## Information shown
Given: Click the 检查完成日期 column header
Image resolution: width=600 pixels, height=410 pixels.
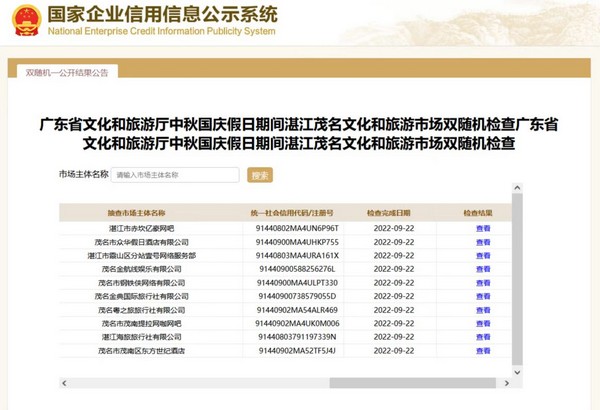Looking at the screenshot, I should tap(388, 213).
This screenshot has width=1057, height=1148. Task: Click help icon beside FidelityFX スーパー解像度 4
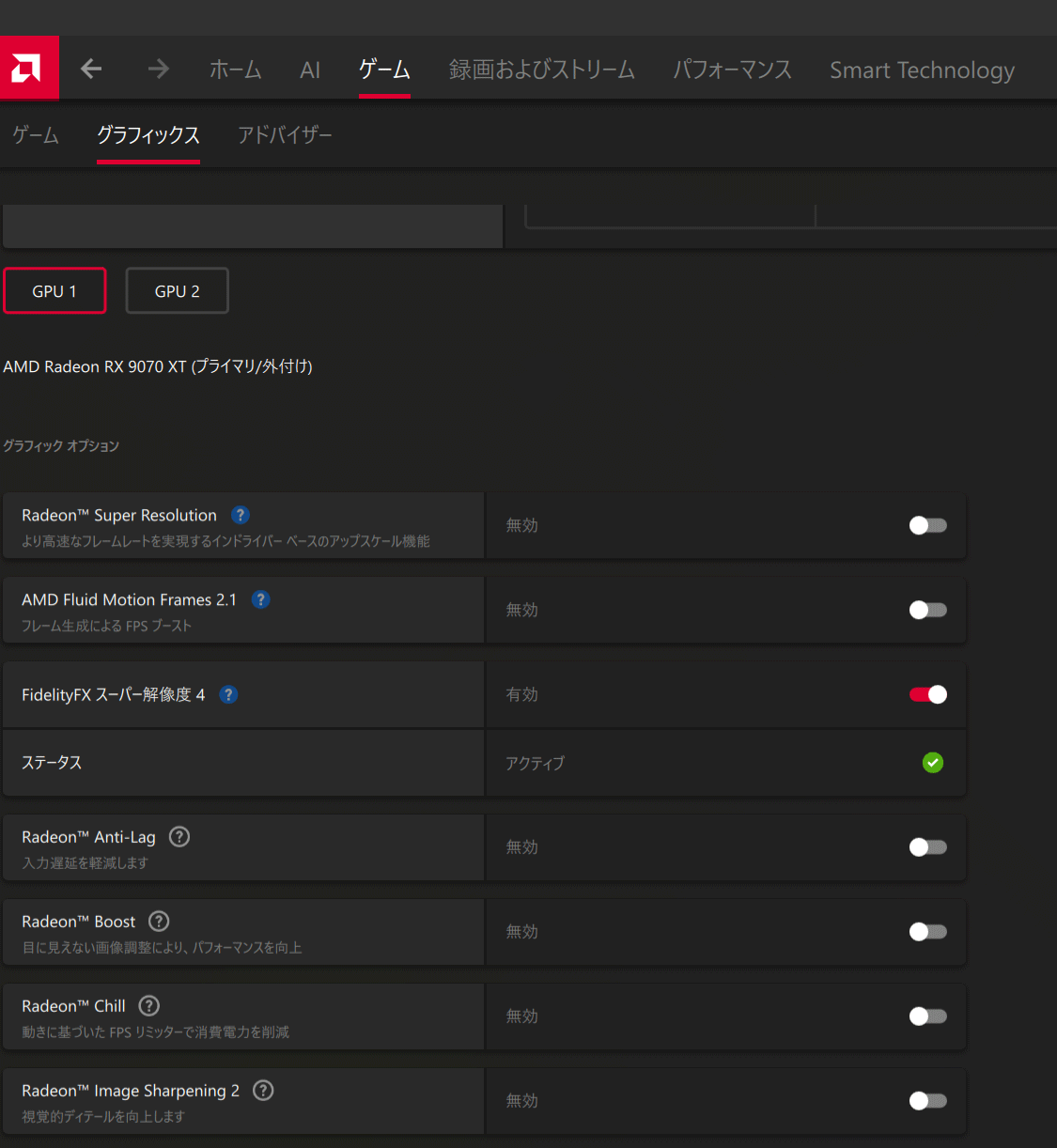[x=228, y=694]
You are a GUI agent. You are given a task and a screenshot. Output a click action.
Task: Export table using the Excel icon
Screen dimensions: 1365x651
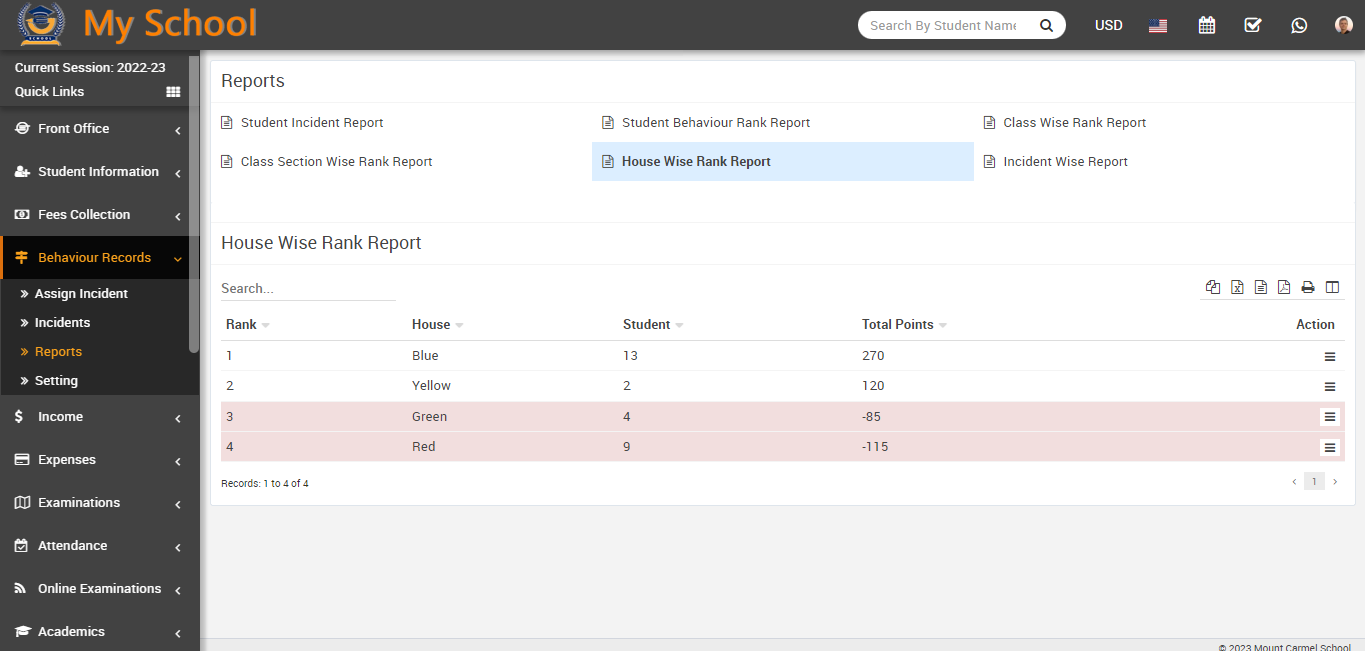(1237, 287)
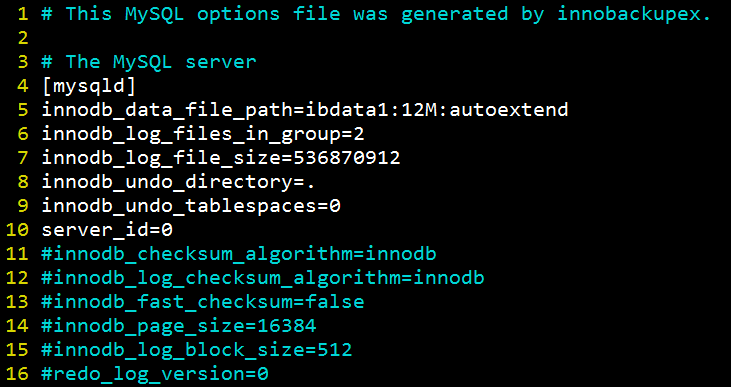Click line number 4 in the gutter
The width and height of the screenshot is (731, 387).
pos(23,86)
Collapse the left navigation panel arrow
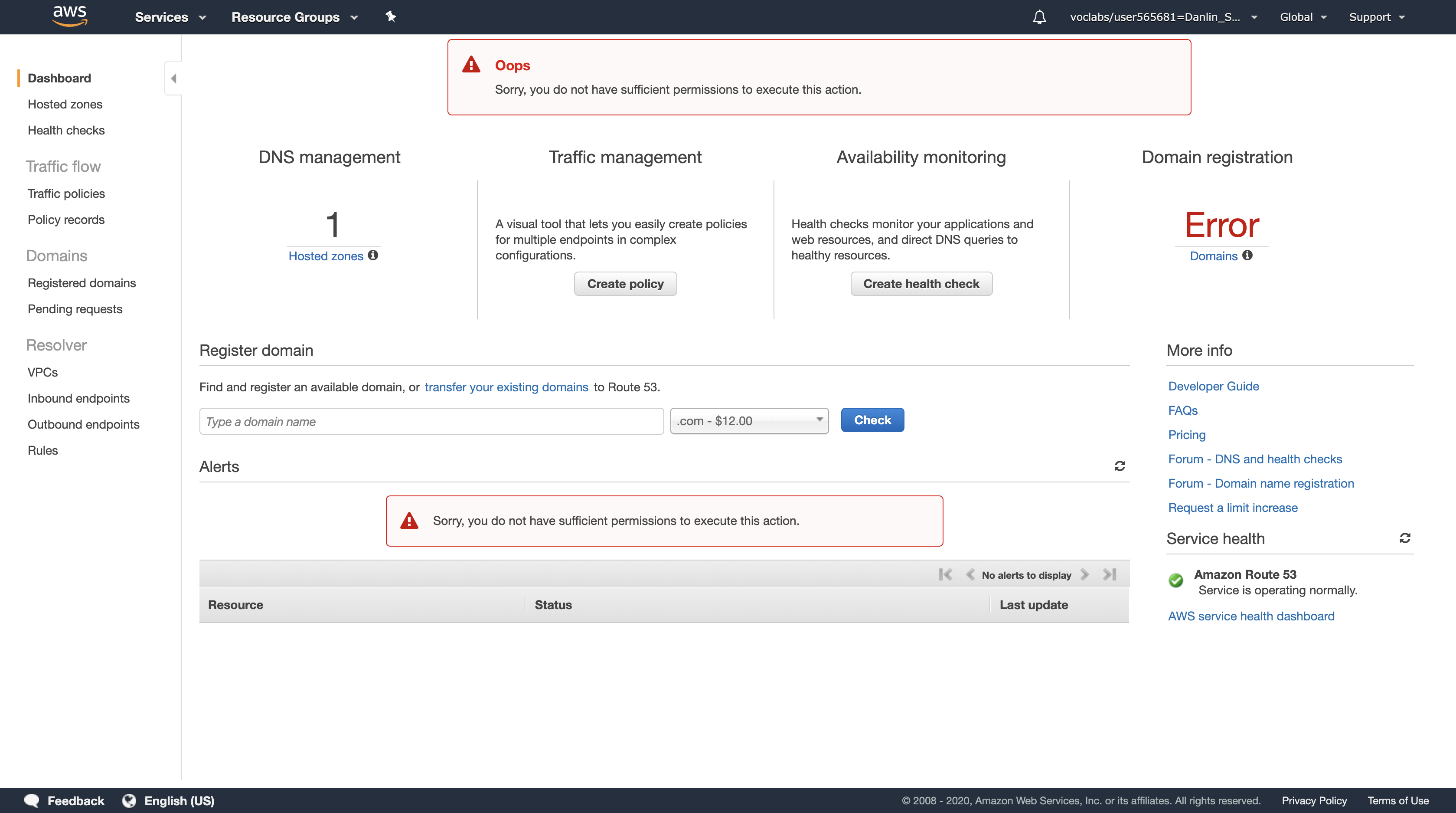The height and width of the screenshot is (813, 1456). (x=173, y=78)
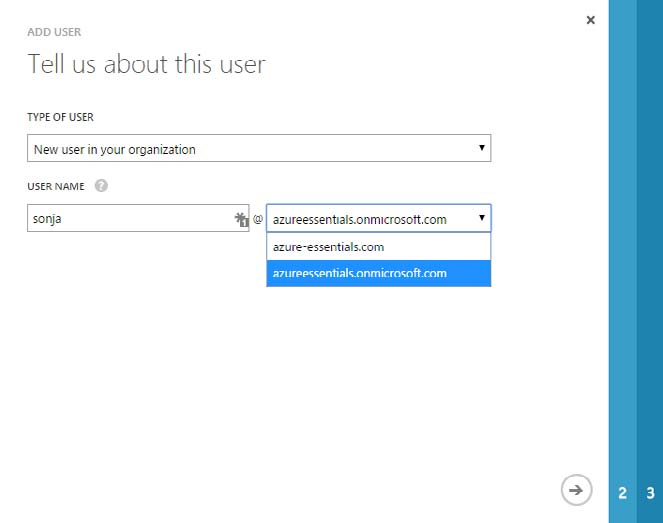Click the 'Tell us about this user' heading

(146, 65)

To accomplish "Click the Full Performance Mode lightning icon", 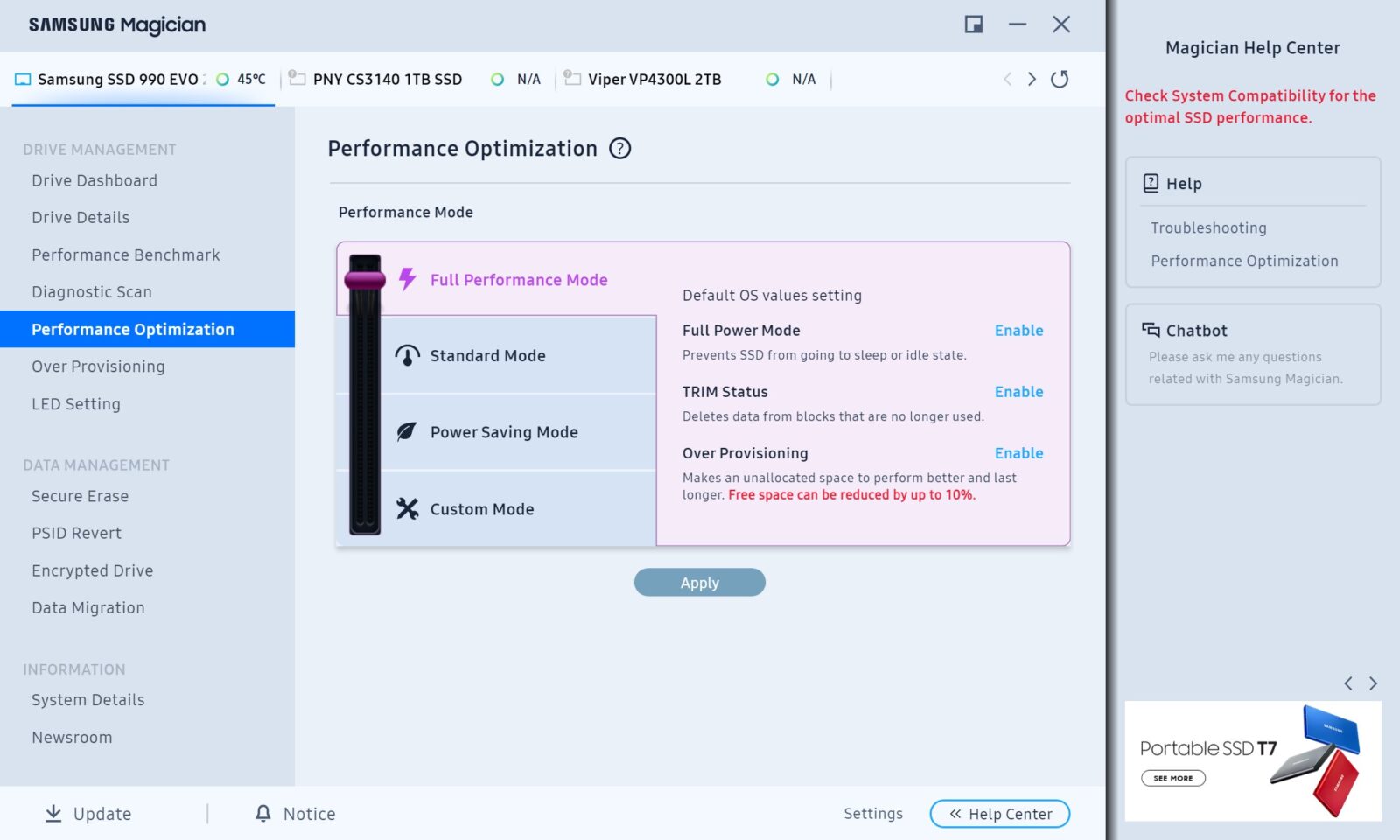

## Aim
Rewrite the lines above with "icon" replaced by "button", leaving everything else unchanged and omitting the pictures.

## Task answer
Given: Click the 检查完成日期 column header
Image resolution: width=600 pixels, height=410 pixels.
Looking at the screenshot, I should tap(388, 213).
This screenshot has width=1057, height=1148. Task: Click help button beside FidelityFX スーパー解像度 4
[x=228, y=694]
You are a GUI agent. You are given a task and a screenshot. Output a click action.
Task: Export table using the Excel button
Screen dimensions: 1365x651
(1237, 287)
Click line number 4 in the gutter
The width and height of the screenshot is (731, 387).
pos(23,86)
Collapse the left navigation panel arrow
The height and width of the screenshot is (813, 1456). (x=173, y=78)
Click the 'Tell us about this user' heading

(146, 65)

To accomplish "Click the Full Performance Mode lightning button", 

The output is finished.